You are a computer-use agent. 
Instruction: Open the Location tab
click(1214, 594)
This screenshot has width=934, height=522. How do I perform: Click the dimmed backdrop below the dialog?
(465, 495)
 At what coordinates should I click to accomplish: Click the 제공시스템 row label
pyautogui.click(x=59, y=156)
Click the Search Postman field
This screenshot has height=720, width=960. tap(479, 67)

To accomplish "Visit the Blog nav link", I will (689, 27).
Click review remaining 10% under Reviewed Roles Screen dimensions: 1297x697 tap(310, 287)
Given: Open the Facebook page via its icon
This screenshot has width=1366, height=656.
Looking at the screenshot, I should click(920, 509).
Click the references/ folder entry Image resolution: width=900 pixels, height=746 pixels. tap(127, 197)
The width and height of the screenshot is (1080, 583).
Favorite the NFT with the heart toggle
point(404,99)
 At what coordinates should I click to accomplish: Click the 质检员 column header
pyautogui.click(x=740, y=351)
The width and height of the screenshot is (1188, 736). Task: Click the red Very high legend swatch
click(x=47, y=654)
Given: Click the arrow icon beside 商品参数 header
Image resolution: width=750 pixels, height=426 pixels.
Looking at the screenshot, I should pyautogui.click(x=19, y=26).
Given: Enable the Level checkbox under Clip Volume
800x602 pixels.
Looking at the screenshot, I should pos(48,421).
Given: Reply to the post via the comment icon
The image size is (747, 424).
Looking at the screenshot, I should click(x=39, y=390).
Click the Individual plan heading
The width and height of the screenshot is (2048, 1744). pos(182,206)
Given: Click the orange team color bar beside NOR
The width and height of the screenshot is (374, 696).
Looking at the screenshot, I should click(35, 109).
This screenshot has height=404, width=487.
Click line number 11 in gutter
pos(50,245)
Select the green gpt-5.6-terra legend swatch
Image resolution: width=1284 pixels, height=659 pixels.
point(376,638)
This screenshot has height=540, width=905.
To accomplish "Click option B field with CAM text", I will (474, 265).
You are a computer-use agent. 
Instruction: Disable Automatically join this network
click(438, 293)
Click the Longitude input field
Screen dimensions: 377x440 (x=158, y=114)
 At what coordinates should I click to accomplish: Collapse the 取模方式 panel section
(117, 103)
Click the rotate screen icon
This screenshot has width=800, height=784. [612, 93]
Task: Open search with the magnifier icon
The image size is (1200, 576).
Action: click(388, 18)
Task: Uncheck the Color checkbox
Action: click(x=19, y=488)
· · · · · · ·
* **Task description**
For every line above that includes the string "under", copy the line.

* **Solution**
Click review remaining 10% under Reviewed Roles Screen dimensions: 1297x697 tap(310, 287)
Given: Enable the Level checkbox under Clip Volume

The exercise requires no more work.